The conversation becomes a lot more interesting if we’re able to go beyond the textbook answer. For one, it’s a lot closer to reality of professional software development: plans go awry, theories don’t apply cleanly to messy situations, unseen and unintended consequences arise. It also demonstrates some amount of depth and intellectual curiosity, the ability to adapt to unfamiliar situations and develop mental models. It is indicative of lived experience, understanding the limits of common knowledge and where that has to be augmented with earned wisdom.
With this approach, the key is to push far enough into spaces non-trivially encountered, but to avoid novelty for its own sake or worse, contrarian takes as lazy signifiers of intelligence. Ideally, the discussion of how a textbook answer falls short is able to explore the nooks and crannies, separating why the common approach is valid but accounting for circumstances or differences that merit tweaks. For instance, I often ask Scrummasters about the plusses and minuses of Agile—I’m not necessarily looking for the textbook canoncial comparison to Waterfall-style development, but rather, the times when Scrum has failed them and what they did about it.
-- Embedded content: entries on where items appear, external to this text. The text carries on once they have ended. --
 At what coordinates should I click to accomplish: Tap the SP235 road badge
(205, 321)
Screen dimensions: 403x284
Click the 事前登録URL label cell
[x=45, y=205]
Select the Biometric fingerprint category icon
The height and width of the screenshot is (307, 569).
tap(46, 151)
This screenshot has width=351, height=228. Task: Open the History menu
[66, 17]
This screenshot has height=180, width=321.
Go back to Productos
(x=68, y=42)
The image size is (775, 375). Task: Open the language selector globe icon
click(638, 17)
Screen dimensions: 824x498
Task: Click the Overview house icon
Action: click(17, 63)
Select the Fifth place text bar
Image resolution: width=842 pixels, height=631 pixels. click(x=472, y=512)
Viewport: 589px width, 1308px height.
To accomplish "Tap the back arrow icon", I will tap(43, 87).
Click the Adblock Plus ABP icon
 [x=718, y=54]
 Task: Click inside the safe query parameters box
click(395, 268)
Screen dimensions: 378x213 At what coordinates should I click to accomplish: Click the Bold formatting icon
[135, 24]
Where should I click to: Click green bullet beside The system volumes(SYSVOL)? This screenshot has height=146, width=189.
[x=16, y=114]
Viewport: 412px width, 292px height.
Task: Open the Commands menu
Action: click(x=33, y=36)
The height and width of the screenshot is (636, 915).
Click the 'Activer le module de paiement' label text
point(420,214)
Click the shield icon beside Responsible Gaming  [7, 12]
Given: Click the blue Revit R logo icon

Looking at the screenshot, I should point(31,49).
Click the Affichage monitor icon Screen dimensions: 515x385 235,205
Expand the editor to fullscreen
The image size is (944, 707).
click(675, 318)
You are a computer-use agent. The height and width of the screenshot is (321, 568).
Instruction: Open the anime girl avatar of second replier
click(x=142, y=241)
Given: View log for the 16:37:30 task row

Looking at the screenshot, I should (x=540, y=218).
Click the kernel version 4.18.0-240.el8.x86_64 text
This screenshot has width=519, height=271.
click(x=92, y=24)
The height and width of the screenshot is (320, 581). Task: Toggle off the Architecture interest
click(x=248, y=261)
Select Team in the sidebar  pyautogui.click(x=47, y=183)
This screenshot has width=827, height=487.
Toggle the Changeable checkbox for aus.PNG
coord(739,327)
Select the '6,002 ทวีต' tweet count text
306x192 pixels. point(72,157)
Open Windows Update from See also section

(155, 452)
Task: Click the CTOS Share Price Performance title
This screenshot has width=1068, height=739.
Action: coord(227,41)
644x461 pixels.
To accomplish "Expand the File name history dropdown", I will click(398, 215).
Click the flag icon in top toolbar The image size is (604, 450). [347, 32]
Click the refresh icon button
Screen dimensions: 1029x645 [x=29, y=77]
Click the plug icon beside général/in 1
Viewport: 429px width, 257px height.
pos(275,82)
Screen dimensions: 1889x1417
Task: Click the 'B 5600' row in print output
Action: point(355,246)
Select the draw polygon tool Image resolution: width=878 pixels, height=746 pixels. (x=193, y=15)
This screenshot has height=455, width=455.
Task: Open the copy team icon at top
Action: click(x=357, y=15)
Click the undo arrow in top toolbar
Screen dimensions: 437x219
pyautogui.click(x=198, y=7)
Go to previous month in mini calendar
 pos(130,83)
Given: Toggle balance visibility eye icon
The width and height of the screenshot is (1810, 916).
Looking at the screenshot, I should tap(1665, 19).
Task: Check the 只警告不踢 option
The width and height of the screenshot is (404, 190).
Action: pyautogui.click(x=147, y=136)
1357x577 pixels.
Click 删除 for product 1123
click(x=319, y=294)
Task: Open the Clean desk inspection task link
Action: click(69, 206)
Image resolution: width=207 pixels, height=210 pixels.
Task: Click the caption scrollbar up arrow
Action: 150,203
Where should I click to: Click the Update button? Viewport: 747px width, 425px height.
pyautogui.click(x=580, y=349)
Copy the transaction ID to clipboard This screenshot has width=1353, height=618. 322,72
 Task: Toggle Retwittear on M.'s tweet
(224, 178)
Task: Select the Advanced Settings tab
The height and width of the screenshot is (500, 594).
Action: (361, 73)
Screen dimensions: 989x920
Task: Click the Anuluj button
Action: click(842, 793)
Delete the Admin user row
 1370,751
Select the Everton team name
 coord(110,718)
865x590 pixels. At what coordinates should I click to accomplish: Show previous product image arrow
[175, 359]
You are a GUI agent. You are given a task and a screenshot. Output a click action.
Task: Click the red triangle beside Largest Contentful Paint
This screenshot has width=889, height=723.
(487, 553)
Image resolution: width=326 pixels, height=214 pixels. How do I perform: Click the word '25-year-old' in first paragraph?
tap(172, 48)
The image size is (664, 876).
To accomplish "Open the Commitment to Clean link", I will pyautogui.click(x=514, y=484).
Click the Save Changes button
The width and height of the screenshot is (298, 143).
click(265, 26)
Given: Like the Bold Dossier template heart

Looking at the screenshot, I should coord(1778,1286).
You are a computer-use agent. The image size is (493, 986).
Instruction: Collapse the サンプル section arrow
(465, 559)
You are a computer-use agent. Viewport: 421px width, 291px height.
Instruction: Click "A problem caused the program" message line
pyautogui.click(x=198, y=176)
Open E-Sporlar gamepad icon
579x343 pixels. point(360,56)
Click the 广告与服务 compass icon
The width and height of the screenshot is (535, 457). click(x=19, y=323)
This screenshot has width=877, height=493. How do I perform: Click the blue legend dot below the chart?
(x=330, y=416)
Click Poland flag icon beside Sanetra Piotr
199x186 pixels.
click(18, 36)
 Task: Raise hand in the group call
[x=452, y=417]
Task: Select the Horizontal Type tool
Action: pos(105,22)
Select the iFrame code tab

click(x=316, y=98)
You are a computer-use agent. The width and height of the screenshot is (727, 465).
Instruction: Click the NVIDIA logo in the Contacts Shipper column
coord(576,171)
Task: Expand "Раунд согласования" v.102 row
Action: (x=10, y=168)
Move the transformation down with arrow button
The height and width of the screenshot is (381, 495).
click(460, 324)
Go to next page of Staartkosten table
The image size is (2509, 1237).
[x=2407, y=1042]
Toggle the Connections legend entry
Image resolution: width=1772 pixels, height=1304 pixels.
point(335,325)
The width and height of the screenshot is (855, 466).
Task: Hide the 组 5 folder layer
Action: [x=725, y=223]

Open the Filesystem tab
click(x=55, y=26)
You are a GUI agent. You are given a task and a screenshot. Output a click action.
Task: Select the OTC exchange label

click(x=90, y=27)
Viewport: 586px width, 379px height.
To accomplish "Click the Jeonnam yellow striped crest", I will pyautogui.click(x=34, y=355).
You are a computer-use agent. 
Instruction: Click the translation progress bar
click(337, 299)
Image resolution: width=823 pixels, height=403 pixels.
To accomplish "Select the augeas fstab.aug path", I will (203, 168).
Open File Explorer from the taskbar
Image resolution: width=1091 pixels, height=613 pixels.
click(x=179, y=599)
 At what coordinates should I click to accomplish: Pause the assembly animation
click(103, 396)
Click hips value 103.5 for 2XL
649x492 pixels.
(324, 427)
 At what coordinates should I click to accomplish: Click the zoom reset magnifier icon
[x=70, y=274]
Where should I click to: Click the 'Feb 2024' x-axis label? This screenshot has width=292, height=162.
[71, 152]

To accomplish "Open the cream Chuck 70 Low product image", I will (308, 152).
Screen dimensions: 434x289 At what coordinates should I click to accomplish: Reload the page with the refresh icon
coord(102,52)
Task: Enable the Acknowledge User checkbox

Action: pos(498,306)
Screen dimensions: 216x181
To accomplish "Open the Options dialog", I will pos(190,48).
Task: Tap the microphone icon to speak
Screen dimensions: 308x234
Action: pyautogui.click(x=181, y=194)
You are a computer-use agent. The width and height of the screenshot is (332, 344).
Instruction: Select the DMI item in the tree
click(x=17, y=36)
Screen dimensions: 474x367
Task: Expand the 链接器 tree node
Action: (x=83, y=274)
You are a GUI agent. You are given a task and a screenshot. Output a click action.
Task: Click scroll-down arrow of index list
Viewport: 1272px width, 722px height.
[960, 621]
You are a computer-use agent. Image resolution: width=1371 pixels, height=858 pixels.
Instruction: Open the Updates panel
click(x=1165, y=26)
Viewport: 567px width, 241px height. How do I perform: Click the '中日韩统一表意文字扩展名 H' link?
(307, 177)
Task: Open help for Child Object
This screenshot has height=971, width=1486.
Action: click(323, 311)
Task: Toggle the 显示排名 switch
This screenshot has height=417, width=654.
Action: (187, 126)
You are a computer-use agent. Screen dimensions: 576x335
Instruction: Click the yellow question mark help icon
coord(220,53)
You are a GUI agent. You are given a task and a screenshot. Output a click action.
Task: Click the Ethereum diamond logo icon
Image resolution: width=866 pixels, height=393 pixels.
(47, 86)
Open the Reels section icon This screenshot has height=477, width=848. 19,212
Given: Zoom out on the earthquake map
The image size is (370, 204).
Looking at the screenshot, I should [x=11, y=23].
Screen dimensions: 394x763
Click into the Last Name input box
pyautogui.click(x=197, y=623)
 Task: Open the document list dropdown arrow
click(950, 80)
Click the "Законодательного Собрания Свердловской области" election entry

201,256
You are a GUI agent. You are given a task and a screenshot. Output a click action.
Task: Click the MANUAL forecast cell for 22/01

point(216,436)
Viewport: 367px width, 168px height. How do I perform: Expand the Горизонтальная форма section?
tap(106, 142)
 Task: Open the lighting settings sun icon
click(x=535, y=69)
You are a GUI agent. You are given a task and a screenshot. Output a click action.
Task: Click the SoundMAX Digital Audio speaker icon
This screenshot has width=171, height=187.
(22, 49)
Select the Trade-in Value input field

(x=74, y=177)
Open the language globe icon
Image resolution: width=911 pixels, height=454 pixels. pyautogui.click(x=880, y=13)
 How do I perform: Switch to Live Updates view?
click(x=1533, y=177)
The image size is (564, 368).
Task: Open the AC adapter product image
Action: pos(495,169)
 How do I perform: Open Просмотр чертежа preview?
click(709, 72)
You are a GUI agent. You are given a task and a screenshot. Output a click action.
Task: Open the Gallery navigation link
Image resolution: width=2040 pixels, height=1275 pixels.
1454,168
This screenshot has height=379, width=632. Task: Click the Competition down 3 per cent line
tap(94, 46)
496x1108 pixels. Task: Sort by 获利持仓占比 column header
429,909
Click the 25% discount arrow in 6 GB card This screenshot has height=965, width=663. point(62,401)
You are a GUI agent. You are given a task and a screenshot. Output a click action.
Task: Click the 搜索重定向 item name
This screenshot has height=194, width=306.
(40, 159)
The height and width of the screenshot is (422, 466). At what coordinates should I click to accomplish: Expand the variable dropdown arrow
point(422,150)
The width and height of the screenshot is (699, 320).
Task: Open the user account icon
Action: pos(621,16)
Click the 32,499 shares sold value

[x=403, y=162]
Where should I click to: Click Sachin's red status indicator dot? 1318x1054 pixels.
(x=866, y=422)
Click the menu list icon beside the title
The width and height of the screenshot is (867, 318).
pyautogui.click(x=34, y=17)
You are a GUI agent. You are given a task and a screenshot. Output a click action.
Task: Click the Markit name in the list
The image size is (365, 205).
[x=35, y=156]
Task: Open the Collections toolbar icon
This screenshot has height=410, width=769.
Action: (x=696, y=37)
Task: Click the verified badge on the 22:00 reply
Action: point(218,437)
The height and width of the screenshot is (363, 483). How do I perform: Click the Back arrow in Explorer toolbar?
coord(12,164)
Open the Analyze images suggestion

Admittedly, this technique doesn’t really work as well with technical coding exercises, particularly ones that hinge on specific algorithms or data structures. There’s a much more constrained universe of solutions for the vast majority of coding interview questions—particularly ones that can fit within the scope of an interview—and it’s not reasonable to expect candidates to invent novel computer science under the pressure of getting a new job. This squares with our industry’s standard practice of applying leetcode-style coding questions to evaluate technical ability, and the best correlation coming from candidates a couple years removed from college or coding academies; the entire point is to find engineers who can produce textbook answers.